[Saved entries]
[Start of section]

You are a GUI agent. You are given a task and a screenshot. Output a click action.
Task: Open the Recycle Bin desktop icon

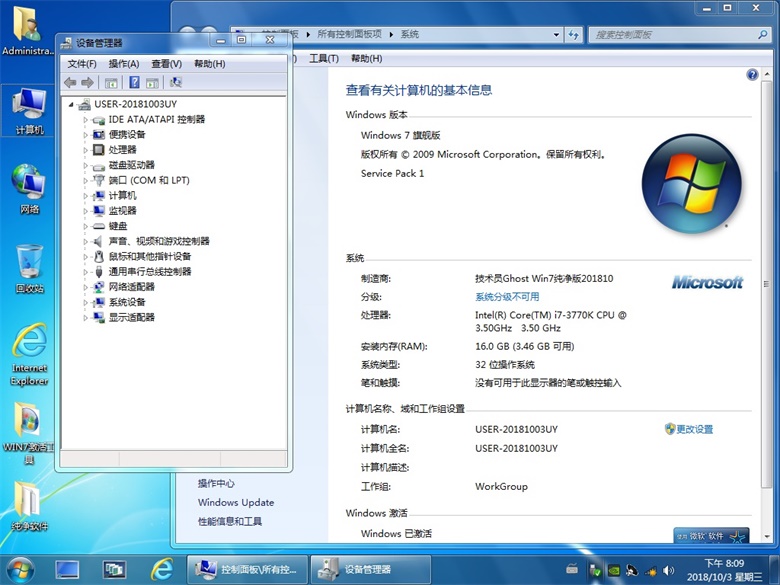[29, 268]
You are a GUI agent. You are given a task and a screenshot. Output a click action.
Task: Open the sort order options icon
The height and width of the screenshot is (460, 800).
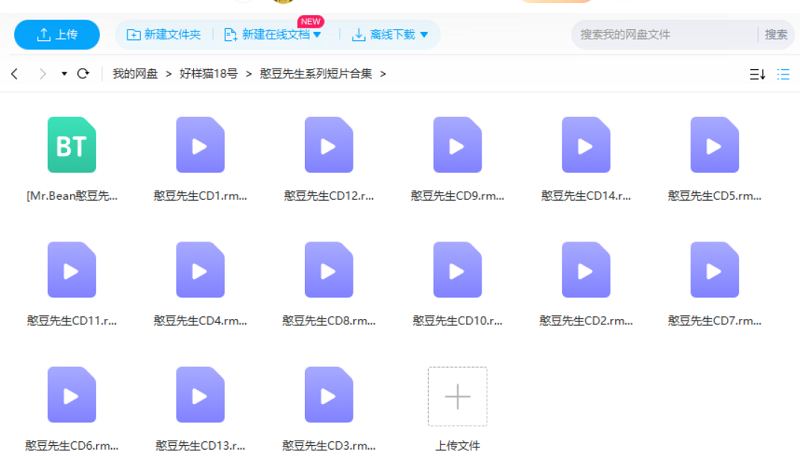(757, 74)
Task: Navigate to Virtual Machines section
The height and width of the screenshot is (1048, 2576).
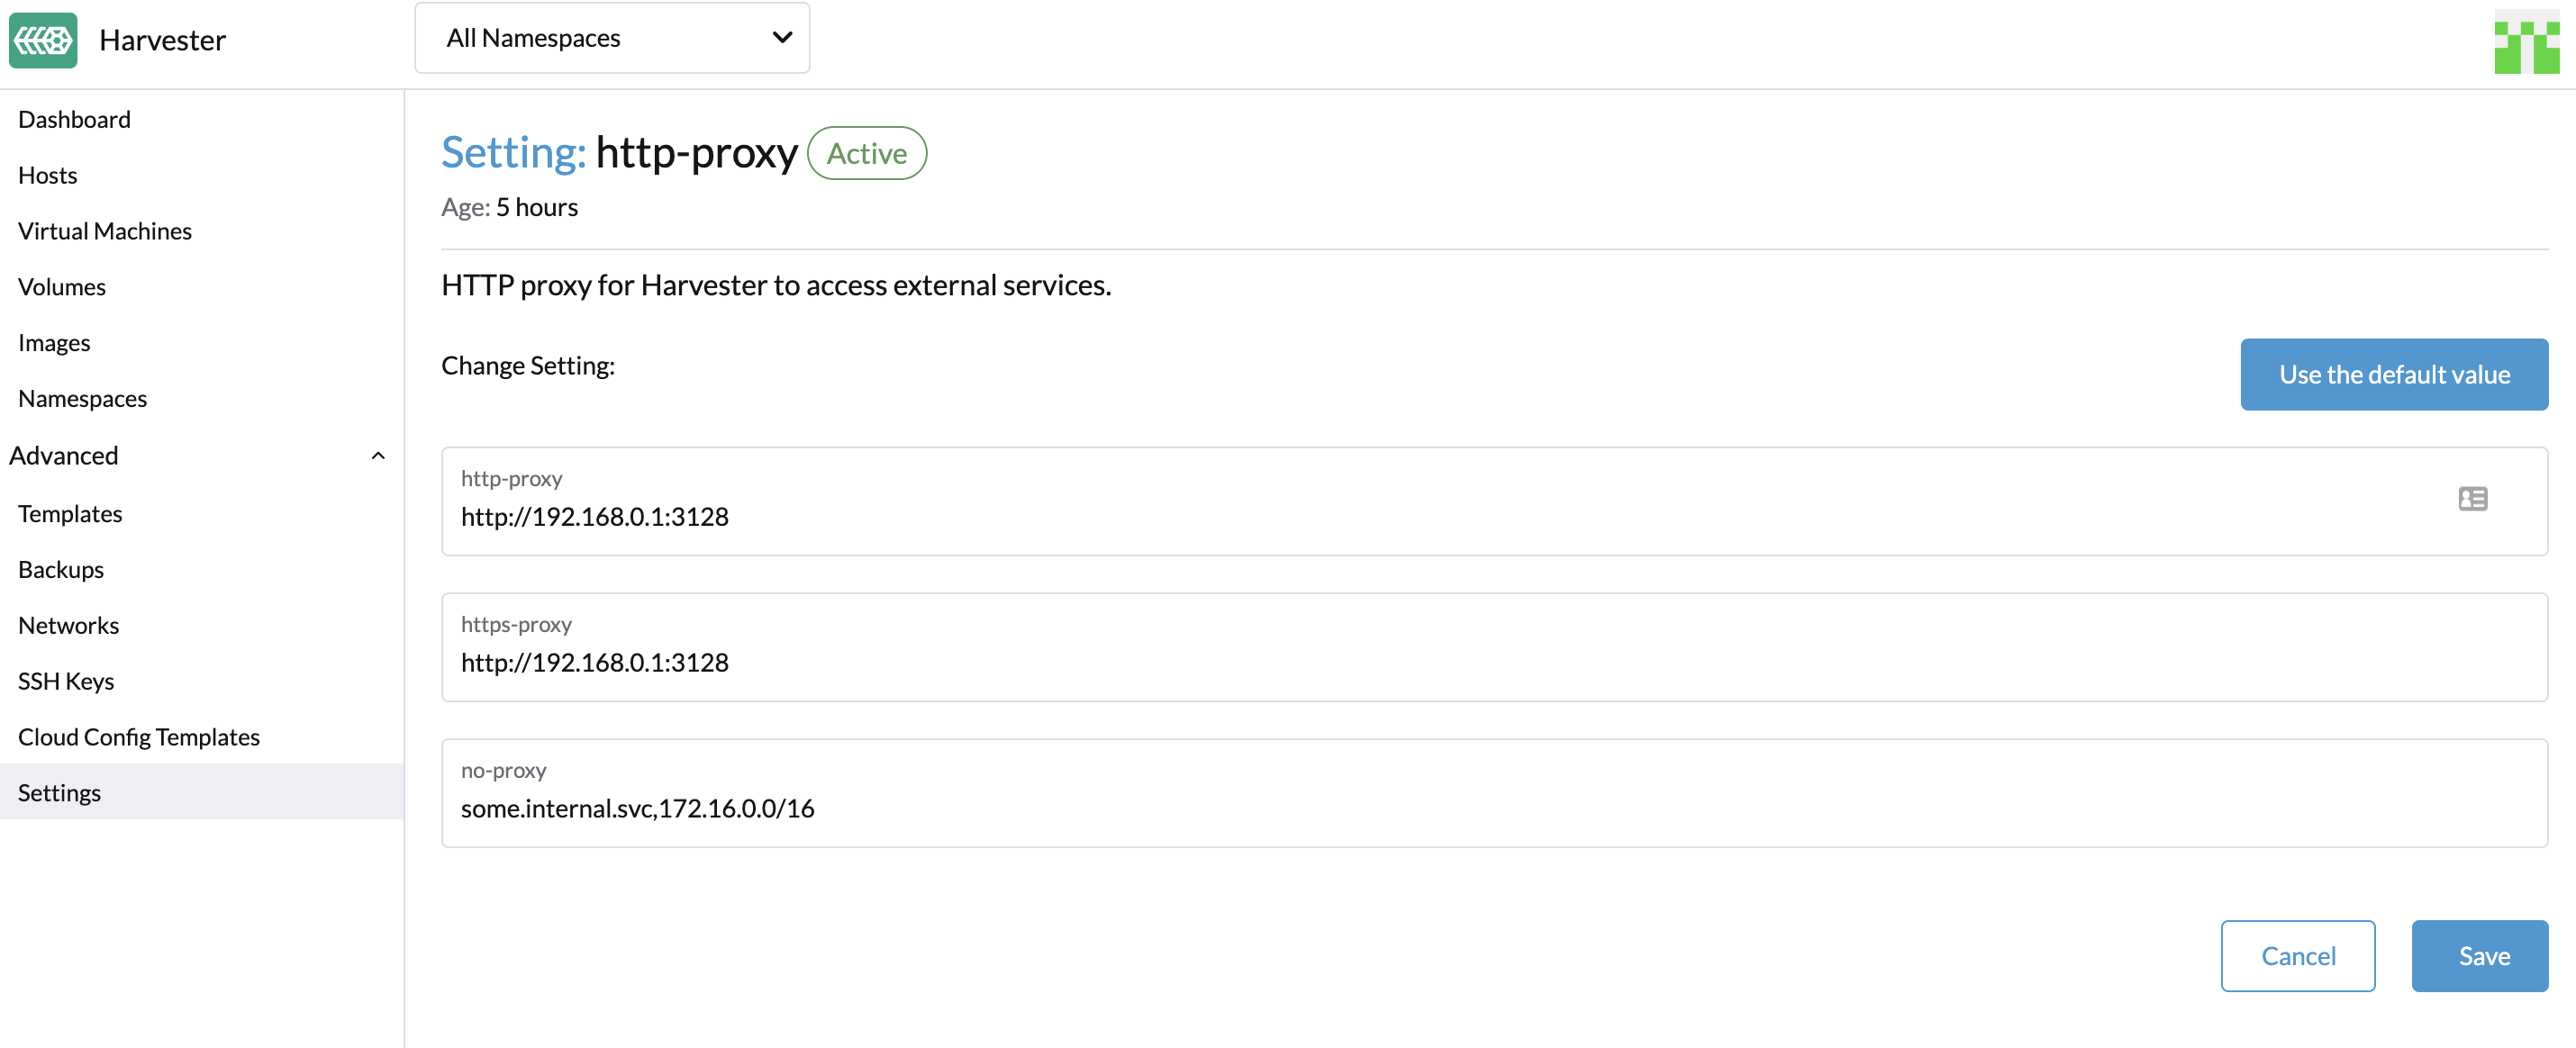Action: click(x=104, y=230)
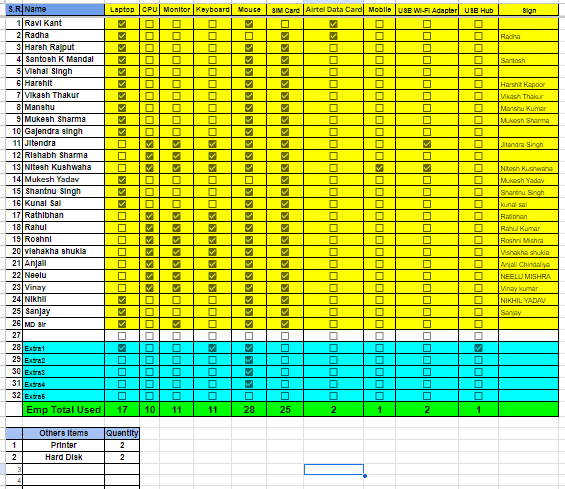Check Radha's Mouse checkbox
The height and width of the screenshot is (489, 565).
coord(249,36)
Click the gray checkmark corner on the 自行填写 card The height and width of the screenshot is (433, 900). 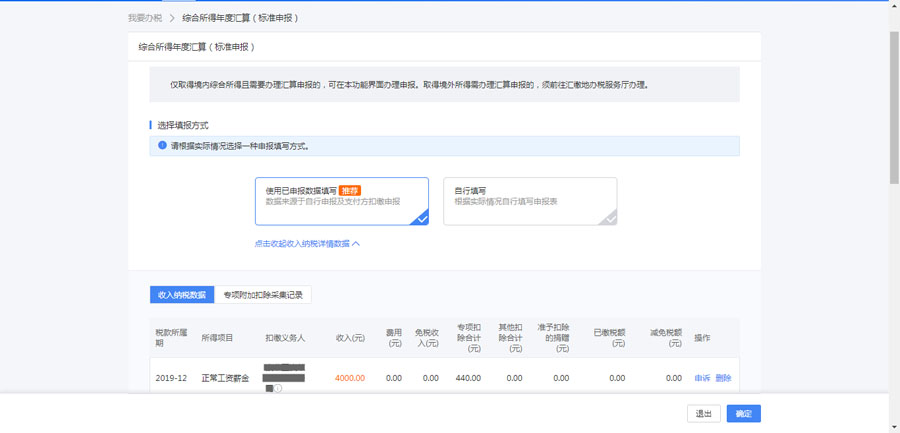[609, 218]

[End of section]

### EXERCISE GOAL
Nothing but the lines from the first line of the data through the line with "Task: Open the sort order options icon" belongs in the answer, copied exactly and without pictures.

### REPLY TO THE EXERCISE
You are a GUI agent. You are given a task and a screenshot. Output a click action.
Task: Open the Recycle Bin desktop icon

[29, 268]
You are a GUI agent. You are given a task and a screenshot. Output a click action.
Task: Open the sort order options icon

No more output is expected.